TASK OBJECTIVE: Work through the material below and count the lines holding the word "field"; give that count and nothing more.

SOURCE DATA:
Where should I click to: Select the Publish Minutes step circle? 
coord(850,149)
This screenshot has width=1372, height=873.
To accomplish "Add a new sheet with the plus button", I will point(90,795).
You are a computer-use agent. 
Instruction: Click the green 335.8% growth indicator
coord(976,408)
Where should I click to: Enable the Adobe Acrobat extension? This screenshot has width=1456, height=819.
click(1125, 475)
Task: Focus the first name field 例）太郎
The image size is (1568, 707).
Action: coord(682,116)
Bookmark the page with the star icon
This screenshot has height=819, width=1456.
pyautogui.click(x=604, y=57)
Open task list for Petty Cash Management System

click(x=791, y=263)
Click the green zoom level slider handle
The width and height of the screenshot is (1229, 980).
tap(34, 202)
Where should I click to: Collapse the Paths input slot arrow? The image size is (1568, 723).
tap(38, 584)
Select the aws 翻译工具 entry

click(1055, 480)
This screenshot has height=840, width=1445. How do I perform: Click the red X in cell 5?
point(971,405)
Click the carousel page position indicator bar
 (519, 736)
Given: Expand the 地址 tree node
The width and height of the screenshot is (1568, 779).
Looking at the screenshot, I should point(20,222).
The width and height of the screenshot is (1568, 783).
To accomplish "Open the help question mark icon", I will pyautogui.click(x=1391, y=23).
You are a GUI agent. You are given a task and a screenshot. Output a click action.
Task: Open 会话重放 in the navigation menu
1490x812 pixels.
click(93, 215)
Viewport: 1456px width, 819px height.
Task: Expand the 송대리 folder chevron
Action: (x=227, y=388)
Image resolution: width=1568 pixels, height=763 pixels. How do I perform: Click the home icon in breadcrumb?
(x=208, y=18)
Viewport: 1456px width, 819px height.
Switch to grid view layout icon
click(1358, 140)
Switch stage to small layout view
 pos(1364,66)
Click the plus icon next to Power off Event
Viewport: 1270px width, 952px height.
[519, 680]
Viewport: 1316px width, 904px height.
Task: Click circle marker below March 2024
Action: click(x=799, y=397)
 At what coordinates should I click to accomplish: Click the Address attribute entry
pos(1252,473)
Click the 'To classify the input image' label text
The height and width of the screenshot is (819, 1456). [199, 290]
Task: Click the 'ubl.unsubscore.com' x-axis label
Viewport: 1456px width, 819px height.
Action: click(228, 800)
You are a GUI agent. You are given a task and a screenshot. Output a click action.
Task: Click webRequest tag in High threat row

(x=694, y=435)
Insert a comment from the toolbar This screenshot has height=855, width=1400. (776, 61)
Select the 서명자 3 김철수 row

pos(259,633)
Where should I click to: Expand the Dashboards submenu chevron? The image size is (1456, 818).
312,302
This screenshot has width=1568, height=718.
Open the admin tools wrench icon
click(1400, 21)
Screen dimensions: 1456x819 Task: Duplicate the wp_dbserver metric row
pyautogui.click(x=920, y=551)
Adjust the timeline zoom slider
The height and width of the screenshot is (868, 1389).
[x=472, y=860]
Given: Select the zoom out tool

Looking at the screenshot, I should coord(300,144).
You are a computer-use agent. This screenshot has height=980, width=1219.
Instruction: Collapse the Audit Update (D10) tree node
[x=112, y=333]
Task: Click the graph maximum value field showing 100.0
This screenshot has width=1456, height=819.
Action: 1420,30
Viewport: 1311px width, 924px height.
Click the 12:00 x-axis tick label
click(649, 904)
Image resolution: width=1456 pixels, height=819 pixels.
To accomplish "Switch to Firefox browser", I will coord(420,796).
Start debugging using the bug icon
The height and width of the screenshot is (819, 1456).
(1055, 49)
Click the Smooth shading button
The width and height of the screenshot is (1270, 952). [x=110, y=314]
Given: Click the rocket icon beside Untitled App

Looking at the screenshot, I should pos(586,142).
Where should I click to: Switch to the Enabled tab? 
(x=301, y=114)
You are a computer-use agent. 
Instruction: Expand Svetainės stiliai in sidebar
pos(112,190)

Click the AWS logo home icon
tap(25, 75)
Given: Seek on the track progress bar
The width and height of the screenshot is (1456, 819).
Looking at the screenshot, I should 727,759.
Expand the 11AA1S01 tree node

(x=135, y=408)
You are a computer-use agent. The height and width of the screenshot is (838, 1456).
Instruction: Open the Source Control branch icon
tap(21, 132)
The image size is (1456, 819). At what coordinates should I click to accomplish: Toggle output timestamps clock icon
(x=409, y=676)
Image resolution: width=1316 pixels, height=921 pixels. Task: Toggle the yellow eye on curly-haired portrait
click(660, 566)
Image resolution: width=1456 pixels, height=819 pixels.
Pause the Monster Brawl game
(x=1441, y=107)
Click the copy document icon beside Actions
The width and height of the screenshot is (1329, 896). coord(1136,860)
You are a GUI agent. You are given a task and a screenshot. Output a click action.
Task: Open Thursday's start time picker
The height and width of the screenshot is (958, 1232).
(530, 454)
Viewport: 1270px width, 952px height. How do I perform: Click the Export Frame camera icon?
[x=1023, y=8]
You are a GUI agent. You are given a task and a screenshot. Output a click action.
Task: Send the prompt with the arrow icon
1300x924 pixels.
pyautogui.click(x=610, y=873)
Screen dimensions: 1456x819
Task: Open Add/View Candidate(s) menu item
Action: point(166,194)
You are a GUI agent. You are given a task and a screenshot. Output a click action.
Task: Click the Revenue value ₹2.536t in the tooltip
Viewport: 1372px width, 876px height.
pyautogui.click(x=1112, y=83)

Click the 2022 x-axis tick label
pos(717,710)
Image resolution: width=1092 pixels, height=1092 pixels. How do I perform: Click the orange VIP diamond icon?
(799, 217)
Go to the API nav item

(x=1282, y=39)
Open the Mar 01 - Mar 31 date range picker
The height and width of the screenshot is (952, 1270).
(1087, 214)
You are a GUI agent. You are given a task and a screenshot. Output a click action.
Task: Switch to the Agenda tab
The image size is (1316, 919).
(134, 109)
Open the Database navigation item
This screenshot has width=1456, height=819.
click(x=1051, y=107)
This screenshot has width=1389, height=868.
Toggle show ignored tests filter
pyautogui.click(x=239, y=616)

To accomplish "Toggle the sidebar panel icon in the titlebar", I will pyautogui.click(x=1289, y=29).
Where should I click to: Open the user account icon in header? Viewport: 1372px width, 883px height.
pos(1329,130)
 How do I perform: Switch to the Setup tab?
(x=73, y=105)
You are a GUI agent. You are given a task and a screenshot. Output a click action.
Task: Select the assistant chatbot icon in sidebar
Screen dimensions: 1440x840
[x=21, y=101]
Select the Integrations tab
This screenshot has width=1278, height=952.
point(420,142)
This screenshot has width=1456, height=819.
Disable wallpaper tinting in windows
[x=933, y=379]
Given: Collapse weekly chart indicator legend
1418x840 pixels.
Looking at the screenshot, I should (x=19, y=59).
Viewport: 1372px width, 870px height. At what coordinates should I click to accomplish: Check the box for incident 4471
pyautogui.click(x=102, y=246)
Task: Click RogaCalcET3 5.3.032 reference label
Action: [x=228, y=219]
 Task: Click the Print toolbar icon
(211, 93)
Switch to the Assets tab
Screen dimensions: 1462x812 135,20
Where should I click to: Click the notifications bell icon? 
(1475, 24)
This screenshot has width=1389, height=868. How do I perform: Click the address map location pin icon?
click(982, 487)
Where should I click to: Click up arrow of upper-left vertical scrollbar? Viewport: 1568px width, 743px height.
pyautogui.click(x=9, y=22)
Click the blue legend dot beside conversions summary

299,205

EXERCISE RESPONSE: 2